→ **Excerpt provided**
- Born: July 2, 1963 (age 63) Skokie, Illinois, U.S.
- Education: Brown University
- Occupation: Hedge fund manager
- Known for: Co-founder and managing partner of Bracebridge Capital
- Spouse: Andrei Shleifer

= Nancy Zimmerman =

Hedge fund founder and asset manager

Nancy Gail Zimmerman (born 2 July 1963) is an American hedge fund manager. She is the co-founder and managing partner of Bracebridge Capital, a Boston-based hedge fund with over $12 billion of assets under management as of 2026. The fund manages investments for foundations, pensions, high net worth individuals and endowments, including those of Yale University and Princeton University. She gained media attention in 1997 for her involvement in the Harvard Institute for International Development's Russian aid controversy and in the 2010s for her firm's role in Argentina's debt restructuring. As of 2019, she is the wealthiest female hedge fund founder in the U.S.

==Early life==
Nancy Zimmerman was born and raised in Skokie, Illinois, the youngest of two girls. She graduated from Brown University in 1985.

==Career==
While attending Brown University, Zimmerman spent her summers working for O’Connor & Associates at the Chicago Mercantile Exchange. After graduation she spent three years with the firm, trading currency options. She later managed the interest rate option group for Goldman Sachs. At Goldman, her boss was Jon Corzine, who later became the Governor of New Jersey.

=== Bracebridge Capital ===
Zimmerman co-founded Bracebridge Capital with Gabriel Sunshine in 1994 with $50 million in seed investment from Farallon Capital and Yale's investment office. The fund also manages investments for Princeton University. As of 2026, it had over $12 billion of assets under management.

In 2016, Bracebridge and a group of hedge funds successfully contested the debt obligations of Argentina in a New York court of law. Under the deal negotiated, the hedge funds received about 75% of their judgements with Bracebridge receiving 952% gains, or $1.1 billion on an investment of $120 million.

→ **Task list**
a - Reproduce the stretch of the Nancy Zimmerman profile from "Nancy Gail Zimmerman" through "in the U.S.", changing "managing partner" to "senior partner".
b - Summarize the Nancy Zimmerman profile in two sentences.

→ **Recorded information**
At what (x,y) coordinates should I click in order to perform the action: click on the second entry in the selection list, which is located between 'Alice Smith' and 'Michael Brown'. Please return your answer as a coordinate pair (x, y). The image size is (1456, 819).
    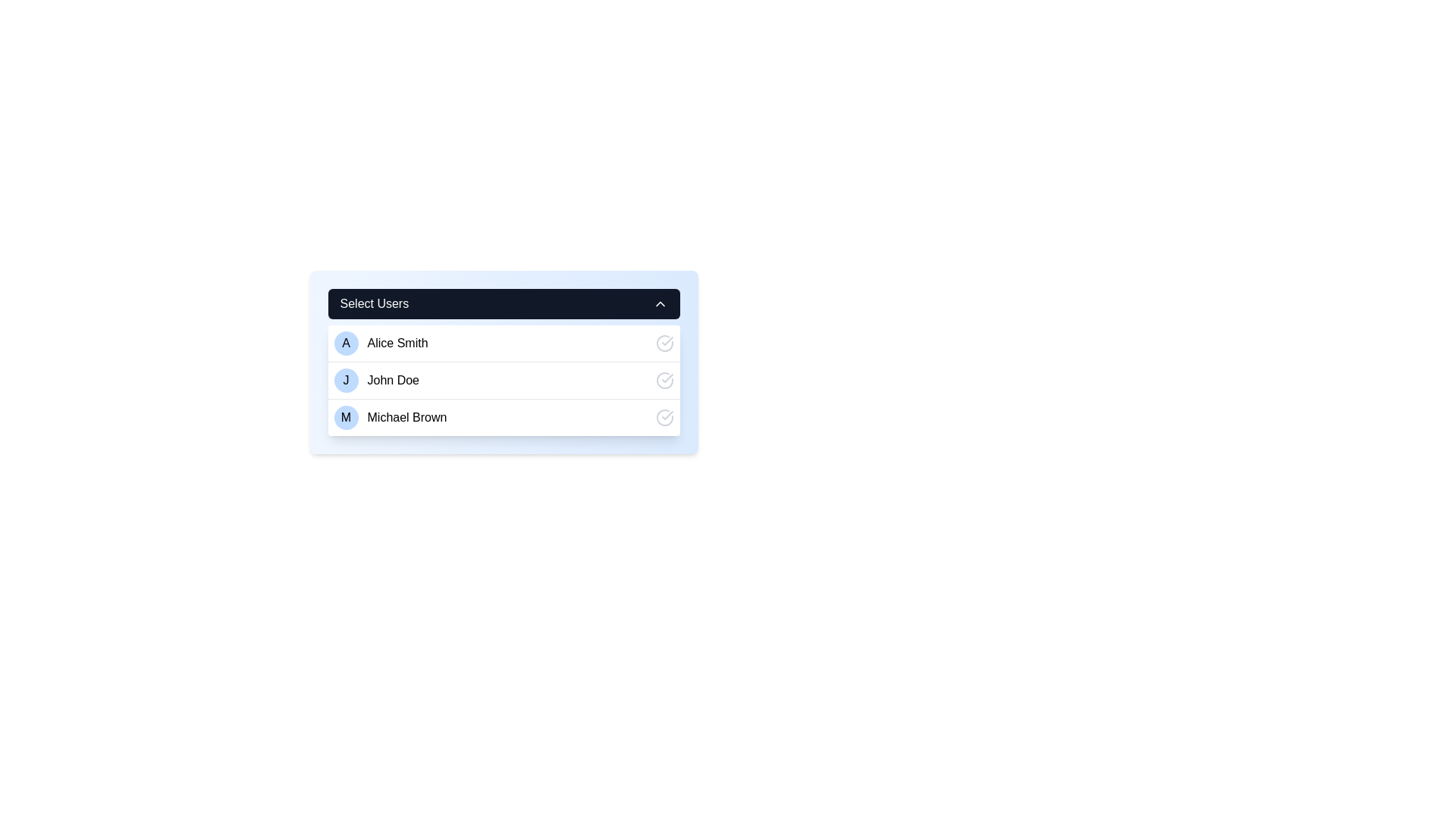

→ **Answers by task**
a -
Nancy Gail Zimmerman (born 2 July 1963) is an American hedge fund manager. She is the co-founder and senior partner of Bracebridge Capital, a Boston-based hedge fund with over $12 billion of assets under management as of 2026. The fund manages investments for foundations, pensions, high net worth individuals and endowments, including those of Yale University and Princeton University. She gained media attention in 1997 for her involvement in the Harvard Institute for International Development's Russian aid controversy and in the 2010s for her firm's role in Argentina's debt restructuring. As of 2019, she is the wealthiest female hedge fund founder in the U.S.

b - Nancy Zimmerman is an American hedge fund manager from Skokie, Illinois, who graduated from Brown University in 1985 and worked at O'Connor & Associates and Goldman Sachs. In 1994 she co-founded Bracebridge Capital, a Boston-based hedge fund with over $12 billion under management as of 2026, which gained $1.1 billion on a $120 million investment when it and other hedge funds successfully contested Argentina's debt obligations in 2016.